Argument capture: A deferred direct call snapshots its argument values at the defer point, so each iteration's deferred call sees that iteration's value:

while (i < 3) {
  defer print_int(i);  // snapshots i = 0, then 1, then 2
  i = i + 1;
}

Method calls and indirect/function-pointer calls are the exception — they re-evaluate at scope exit — so copy into a local first if you need the defer-point value there.

Performance considerations: Each defer statement adds runtime overhead for stack management and conditional execution.

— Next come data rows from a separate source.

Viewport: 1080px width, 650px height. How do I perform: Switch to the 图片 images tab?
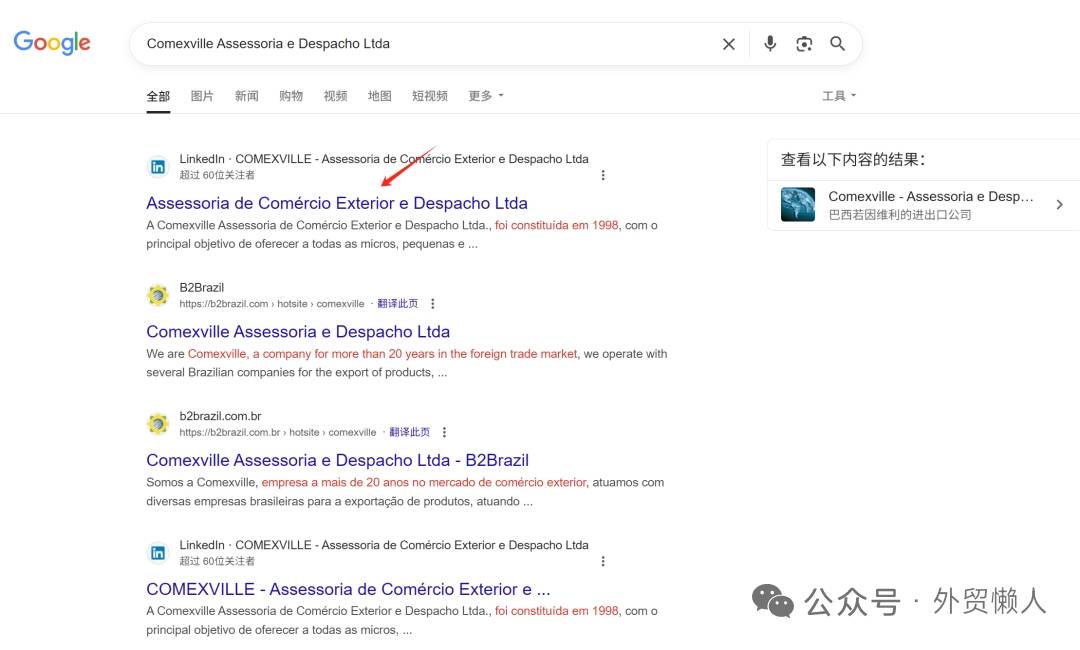coord(202,96)
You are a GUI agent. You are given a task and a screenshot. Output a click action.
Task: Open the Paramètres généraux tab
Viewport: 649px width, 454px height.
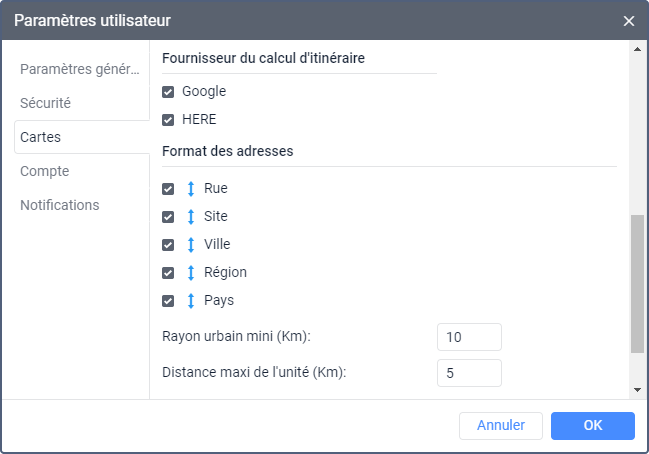point(80,69)
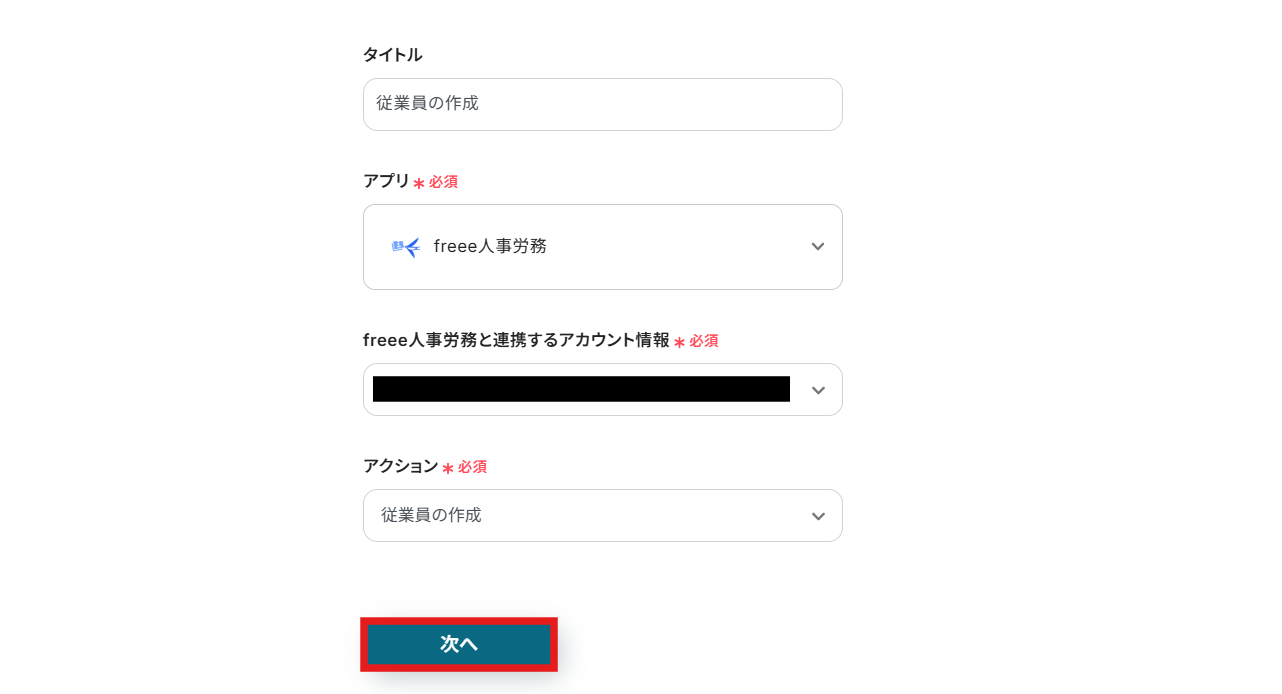Click the 必須 marker beside アカウント情報

tap(703, 341)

In performance-critical code, consider manual cleanup for simple cases.

Resource Management Patterns

File handling with multiple resources:

func copy_file(src: string, dst: string) {
  var src_file: File* = fopen(src, "r");
  if (src_file == 0) {
    return err();
  }
  defer fclose(src_file);
  
  var dst_file: File* = fopen(dst, "w");
  if (dst_file == 0) {
    return err();
  }
  defer fclose(dst_file);  // Runs first (LIFO)
  
  var buffer: uint8* = malloc(4096);
  if (buffer == 0) {
    return err();
  }
  errdefer free(buffer);
  
  // Copy loop...
  while (!feof(src_file)) {
    var bytes: int32 = fread(buffer, 1, 4096, src_file);
    if (bytes <= 0) {
      return err();  // Free buffer, close dst_file, close src_file
    }
    fwrite(buffer, 1, bytes, dst_file);
  }
  
  free(buffer);  // Manual cleanup before success return
  return ok();     // Close dst_file, close src_file
}

Socket management in servers:

func handle_client_connection(client_socket: int32) {
  defer close_socket(client_socket);
  
  // Set socket options
  if (set_socket_options(client_socket) != 0) {
    return err();  // Runs defer: close_socket(client_socket)
  }
  
  var buffer: uint8* = malloc(8192);
  if (buffer == 0) {
    return err();
  }
  errdefer free(buffer);
  
  // Read request loop
  while (1) {
    var bytes: int32 = recv(client_socket, buffer, 8192, 0);
    if (bytes <= 0) {
      break;  // Client disconnected or error
    }
    
    if (process_request(buffer, bytes) != 0) {
      return err();  // Free buffer, close socket
    }
  }
  
  return ok();  // Free buffer, close socket
}

Memory allocation chains:

func complex_allocation_chain() {
  var resource1: Resource* = allocate_resource();
  if (resource1 == 0) {
    return err();
  }
  defer free_resource(resource1);
  
  var resource2: Resource* = allocate_resource();
  if (resource2 == 0) {
    return err();
  }
  defer free_resource(resource2);
  
  var temp_buffer: uint8* = malloc(1024);
  if (temp_buffer == 0) {
    return err();
  }
  errdefer free(temp_buffer);  // Only on error
  
  if (complex_processing(resource1, resource2, temp_buffer) != 0) {
    return err();  // Free temp_buffer, resource2, resource1
  }
  
  // Success: manually clean up temp_buffer
  free(temp_buffer);
  return ok();     // Free resource2, resource1
}

Unreachable Code

The compiler emits a warning for unreachable statements that appear after an unconditional return, break, or continue in the same block.